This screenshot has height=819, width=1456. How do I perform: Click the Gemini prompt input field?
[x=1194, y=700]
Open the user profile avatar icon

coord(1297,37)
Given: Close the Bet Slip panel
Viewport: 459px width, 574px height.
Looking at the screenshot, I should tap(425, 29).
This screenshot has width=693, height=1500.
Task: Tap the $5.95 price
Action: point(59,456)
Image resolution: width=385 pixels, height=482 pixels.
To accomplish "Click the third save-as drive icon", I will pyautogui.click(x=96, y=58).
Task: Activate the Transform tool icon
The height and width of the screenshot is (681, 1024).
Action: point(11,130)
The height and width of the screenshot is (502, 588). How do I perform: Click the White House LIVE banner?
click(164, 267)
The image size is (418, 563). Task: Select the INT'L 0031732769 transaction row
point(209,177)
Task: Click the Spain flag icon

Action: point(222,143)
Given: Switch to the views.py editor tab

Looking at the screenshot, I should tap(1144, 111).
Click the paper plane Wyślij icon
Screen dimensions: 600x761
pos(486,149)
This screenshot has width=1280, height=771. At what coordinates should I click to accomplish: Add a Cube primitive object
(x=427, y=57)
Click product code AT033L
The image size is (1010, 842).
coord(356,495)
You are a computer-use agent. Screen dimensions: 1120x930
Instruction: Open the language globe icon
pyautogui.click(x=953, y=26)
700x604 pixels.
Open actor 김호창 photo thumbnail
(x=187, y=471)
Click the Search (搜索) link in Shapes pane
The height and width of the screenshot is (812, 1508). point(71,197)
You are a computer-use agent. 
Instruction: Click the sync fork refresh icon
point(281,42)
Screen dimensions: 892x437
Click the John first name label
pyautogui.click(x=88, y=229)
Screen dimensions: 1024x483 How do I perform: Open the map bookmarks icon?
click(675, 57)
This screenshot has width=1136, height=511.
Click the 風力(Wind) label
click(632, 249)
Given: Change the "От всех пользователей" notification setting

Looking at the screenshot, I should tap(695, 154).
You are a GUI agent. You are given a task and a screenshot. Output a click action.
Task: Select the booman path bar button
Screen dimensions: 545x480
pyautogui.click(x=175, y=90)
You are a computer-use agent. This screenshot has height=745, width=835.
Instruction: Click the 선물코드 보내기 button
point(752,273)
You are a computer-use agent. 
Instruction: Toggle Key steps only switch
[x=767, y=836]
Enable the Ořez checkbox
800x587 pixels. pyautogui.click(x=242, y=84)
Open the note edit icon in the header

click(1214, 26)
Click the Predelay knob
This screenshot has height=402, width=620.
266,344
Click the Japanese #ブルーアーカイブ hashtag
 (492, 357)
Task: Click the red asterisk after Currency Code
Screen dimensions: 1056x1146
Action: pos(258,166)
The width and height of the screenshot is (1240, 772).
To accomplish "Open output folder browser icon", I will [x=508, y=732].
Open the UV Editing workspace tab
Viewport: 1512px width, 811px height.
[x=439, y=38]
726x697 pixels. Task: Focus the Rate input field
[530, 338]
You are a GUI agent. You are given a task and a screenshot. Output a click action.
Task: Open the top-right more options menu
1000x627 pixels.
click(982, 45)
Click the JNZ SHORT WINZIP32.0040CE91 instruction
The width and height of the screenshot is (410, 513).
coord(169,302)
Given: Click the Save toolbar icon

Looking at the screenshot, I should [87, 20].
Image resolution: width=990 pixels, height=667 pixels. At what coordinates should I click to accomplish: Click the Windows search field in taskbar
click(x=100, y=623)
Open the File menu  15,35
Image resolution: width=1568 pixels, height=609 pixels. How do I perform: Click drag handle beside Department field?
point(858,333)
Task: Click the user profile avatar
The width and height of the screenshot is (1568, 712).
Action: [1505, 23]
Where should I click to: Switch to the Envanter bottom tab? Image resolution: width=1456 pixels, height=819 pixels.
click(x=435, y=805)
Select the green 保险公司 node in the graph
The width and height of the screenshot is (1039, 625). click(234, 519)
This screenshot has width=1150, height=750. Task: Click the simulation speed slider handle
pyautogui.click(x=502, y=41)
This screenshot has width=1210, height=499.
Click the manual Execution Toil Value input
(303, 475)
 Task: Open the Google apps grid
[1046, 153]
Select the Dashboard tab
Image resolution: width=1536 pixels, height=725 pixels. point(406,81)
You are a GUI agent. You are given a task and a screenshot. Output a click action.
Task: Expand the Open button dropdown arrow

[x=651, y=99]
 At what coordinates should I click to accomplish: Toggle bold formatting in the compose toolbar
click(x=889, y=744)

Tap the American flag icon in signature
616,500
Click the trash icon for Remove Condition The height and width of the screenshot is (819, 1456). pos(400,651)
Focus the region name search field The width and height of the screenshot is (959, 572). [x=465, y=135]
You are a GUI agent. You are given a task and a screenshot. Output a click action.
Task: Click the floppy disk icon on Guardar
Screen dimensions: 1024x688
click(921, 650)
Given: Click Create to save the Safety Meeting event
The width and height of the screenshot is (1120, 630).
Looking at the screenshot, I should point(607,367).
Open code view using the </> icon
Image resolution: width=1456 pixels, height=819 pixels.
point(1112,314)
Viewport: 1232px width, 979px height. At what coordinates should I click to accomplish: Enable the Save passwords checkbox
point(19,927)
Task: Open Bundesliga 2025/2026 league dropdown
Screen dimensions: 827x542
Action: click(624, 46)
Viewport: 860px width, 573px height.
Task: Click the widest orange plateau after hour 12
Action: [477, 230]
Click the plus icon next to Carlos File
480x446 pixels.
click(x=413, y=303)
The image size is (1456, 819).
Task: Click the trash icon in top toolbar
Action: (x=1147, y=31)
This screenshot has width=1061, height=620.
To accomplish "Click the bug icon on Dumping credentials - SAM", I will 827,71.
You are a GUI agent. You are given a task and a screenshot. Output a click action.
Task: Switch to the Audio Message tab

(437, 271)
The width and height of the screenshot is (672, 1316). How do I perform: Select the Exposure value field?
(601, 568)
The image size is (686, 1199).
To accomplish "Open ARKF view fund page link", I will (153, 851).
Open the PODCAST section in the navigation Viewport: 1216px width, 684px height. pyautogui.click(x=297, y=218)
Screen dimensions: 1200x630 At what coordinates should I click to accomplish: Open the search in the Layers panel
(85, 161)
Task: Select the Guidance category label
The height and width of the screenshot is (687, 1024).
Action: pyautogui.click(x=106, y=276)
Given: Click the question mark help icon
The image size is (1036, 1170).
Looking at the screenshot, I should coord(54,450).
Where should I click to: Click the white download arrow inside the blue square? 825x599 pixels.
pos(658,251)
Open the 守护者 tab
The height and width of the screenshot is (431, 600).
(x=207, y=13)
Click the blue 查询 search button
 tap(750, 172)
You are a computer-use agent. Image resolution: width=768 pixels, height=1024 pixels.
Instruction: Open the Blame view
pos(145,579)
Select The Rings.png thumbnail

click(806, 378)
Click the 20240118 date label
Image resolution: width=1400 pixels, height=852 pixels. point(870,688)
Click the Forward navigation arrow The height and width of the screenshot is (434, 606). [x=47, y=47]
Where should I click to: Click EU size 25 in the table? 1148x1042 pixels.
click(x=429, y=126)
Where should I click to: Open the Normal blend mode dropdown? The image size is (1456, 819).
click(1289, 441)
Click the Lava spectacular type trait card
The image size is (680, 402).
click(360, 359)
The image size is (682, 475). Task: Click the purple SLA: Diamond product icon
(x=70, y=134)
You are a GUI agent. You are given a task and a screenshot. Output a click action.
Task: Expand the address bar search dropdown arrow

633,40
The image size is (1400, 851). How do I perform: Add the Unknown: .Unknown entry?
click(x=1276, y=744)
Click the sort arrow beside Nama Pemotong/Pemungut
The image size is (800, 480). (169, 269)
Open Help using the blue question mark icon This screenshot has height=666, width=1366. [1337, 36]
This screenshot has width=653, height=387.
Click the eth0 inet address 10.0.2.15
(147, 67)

▶ [Given problem]:
Can you give the listing above again with "computer-use agent" switched to "desktop assistant" wherever it occurs, and everything else unchanged?

▶ [Expected answer]:
This screenshot has height=819, width=1456. How do I perform: Click the Gemini prompt input field?
[x=1194, y=700]
Open the user profile avatar icon

coord(1297,37)
Given: Close the Bet Slip panel
Viewport: 459px width, 574px height.
Looking at the screenshot, I should tap(425, 29).
This screenshot has width=693, height=1500.
Task: Tap the $5.95 price
Action: point(59,456)
Image resolution: width=385 pixels, height=482 pixels.
To accomplish "Click the third save-as drive icon", I will pyautogui.click(x=96, y=58).
Task: Activate the Transform tool icon
The height and width of the screenshot is (681, 1024).
Action: point(11,130)
The height and width of the screenshot is (502, 588). How do I perform: Click the White House LIVE banner?
click(164, 267)
The image size is (418, 563). Task: Select the INT'L 0031732769 transaction row
point(209,177)
Task: Click the Spain flag icon

Action: point(222,143)
Given: Switch to the views.py editor tab

Looking at the screenshot, I should tap(1144, 111).
Click the paper plane Wyślij icon
Screen dimensions: 600x761
pos(486,149)
This screenshot has width=1280, height=771. At what coordinates should I click to accomplish: Add a Cube primitive object
(x=427, y=57)
Click product code AT033L
The image size is (1010, 842).
coord(356,495)
You are a desktop assistant. Screen dimensions: 1120x930
Instruction: Open the language globe icon
pyautogui.click(x=953, y=26)
700x604 pixels.
Open actor 김호창 photo thumbnail
(x=187, y=471)
Click the Search (搜索) link in Shapes pane
The height and width of the screenshot is (812, 1508). point(71,197)
You are a desktop assistant. 
Instruction: Click the sync fork refresh icon
point(281,42)
Screen dimensions: 892x437
Click the John first name label
pyautogui.click(x=88, y=229)
Screen dimensions: 1024x483 How do I perform: Open the map bookmarks icon?
click(675, 57)
This screenshot has width=1136, height=511.
Click the 風力(Wind) label
click(632, 249)
Given: Change the "От всех пользователей" notification setting

Looking at the screenshot, I should tap(695, 154).
You are a GUI agent. You are given a task and a screenshot. Output a click action.
Task: Select the booman path bar button
Screen dimensions: 545x480
pyautogui.click(x=175, y=90)
You are a desktop assistant. This screenshot has height=745, width=835.
Instruction: Click the 선물코드 보내기 button
point(752,273)
You are a desktop assistant. 
Instruction: Toggle Key steps only switch
[x=767, y=836]
Enable the Ořez checkbox
800x587 pixels. pyautogui.click(x=242, y=84)
Open the note edit icon in the header

click(1214, 26)
Click the Predelay knob
This screenshot has height=402, width=620.
266,344
Click the Japanese #ブルーアーカイブ hashtag
 (492, 357)
Task: Click the red asterisk after Currency Code
Screen dimensions: 1056x1146
Action: pos(258,166)
The width and height of the screenshot is (1240, 772).
To accomplish "Open output folder browser icon", I will [x=508, y=732].
Open the UV Editing workspace tab
Viewport: 1512px width, 811px height.
[x=439, y=38]
726x697 pixels. Task: Focus the Rate input field
[530, 338]
You are a GUI agent. You are given a task and a screenshot. Output a click action.
Task: Open the top-right more options menu
1000x627 pixels.
click(982, 45)
Click the JNZ SHORT WINZIP32.0040CE91 instruction
The width and height of the screenshot is (410, 513).
coord(169,302)
Given: Click the Save toolbar icon

Looking at the screenshot, I should [87, 20].
Image resolution: width=990 pixels, height=667 pixels. At what coordinates should I click to accomplish: Click the Windows search field in taskbar
click(x=100, y=623)
Open the File menu  15,35
Image resolution: width=1568 pixels, height=609 pixels. How do I perform: Click drag handle beside Department field?
point(858,333)
Task: Click the user profile avatar
The width and height of the screenshot is (1568, 712).
Action: [1505, 23]
Where should I click to: Switch to the Envanter bottom tab? Image resolution: width=1456 pixels, height=819 pixels.
click(x=435, y=805)
Select the green 保险公司 node in the graph
The width and height of the screenshot is (1039, 625). click(234, 519)
This screenshot has width=1150, height=750. Task: Click the simulation speed slider handle
pyautogui.click(x=502, y=41)
This screenshot has width=1210, height=499.
Click the manual Execution Toil Value input
(303, 475)
 Task: Open the Google apps grid
[1046, 153]
Select the Dashboard tab
Image resolution: width=1536 pixels, height=725 pixels. point(406,81)
You are a GUI agent. You are given a task and a screenshot. Output a click action.
Task: Expand the Open button dropdown arrow

[x=651, y=99]
 At what coordinates should I click to accomplish: Toggle bold formatting in the compose toolbar
click(x=889, y=744)

Tap the American flag icon in signature
616,500
Click the trash icon for Remove Condition The height and width of the screenshot is (819, 1456). pos(400,651)
Focus the region name search field The width and height of the screenshot is (959, 572). [x=465, y=135]
You are a GUI agent. You are given a task and a screenshot. Output a click action.
Task: Click the floppy disk icon on Guardar
Screen dimensions: 1024x688
click(921, 650)
Given: Click Create to save the Safety Meeting event
The width and height of the screenshot is (1120, 630).
Looking at the screenshot, I should point(607,367).
Open code view using the </> icon
Image resolution: width=1456 pixels, height=819 pixels.
point(1112,314)
Viewport: 1232px width, 979px height. At what coordinates should I click to accomplish: Enable the Save passwords checkbox
point(19,927)
Task: Open Bundesliga 2025/2026 league dropdown
Screen dimensions: 827x542
Action: click(624, 46)
Viewport: 860px width, 573px height.
Task: Click the widest orange plateau after hour 12
Action: [477, 230]
Click the plus icon next to Carlos File
480x446 pixels.
click(x=413, y=303)
The image size is (1456, 819).
Task: Click the trash icon in top toolbar
Action: (x=1147, y=31)
This screenshot has width=1061, height=620.
To accomplish "Click the bug icon on Dumping credentials - SAM", I will 827,71.
You are a GUI agent. You are given a task and a screenshot. Output a click action.
Task: Switch to the Audio Message tab

(437, 271)
The width and height of the screenshot is (672, 1316). How do I perform: Select the Exposure value field?
(601, 568)
The image size is (686, 1199).
To accomplish "Open ARKF view fund page link", I will (153, 851).
Open the PODCAST section in the navigation Viewport: 1216px width, 684px height. pyautogui.click(x=297, y=218)
Screen dimensions: 1200x630 At what coordinates should I click to accomplish: Open the search in the Layers panel
(85, 161)
Task: Select the Guidance category label
The height and width of the screenshot is (687, 1024).
Action: pyautogui.click(x=106, y=276)
Given: Click the question mark help icon
The image size is (1036, 1170).
Looking at the screenshot, I should coord(54,450).
Where should I click to: Click the white download arrow inside the blue square? 825x599 pixels.
pos(658,251)
Open the 守护者 tab
The height and width of the screenshot is (431, 600).
(x=207, y=13)
Click the blue 查询 search button
 tap(750, 172)
You are a desktop assistant. Image resolution: width=768 pixels, height=1024 pixels.
Instruction: Open the Blame view
pos(145,579)
Select The Rings.png thumbnail

click(806, 378)
Click the 20240118 date label
Image resolution: width=1400 pixels, height=852 pixels. point(870,688)
Click the Forward navigation arrow The height and width of the screenshot is (434, 606). [x=47, y=47]
Where should I click to: Click EU size 25 in the table? 1148x1042 pixels.
click(x=429, y=126)
Where should I click to: Open the Normal blend mode dropdown? The image size is (1456, 819).
click(1289, 441)
Click the Lava spectacular type trait card
The image size is (680, 402).
click(360, 359)
The image size is (682, 475). Task: Click the purple SLA: Diamond product icon
(x=70, y=134)
You are a GUI agent. You are given a task and a screenshot. Output a click action.
Task: Expand the address bar search dropdown arrow

633,40
The image size is (1400, 851). How do I perform: Add the Unknown: .Unknown entry?
click(x=1276, y=744)
Click the sort arrow beside Nama Pemotong/Pemungut
The image size is (800, 480). (169, 269)
Open Help using the blue question mark icon This screenshot has height=666, width=1366. [1337, 36]
This screenshot has width=653, height=387.
Click the eth0 inet address 10.0.2.15
(147, 67)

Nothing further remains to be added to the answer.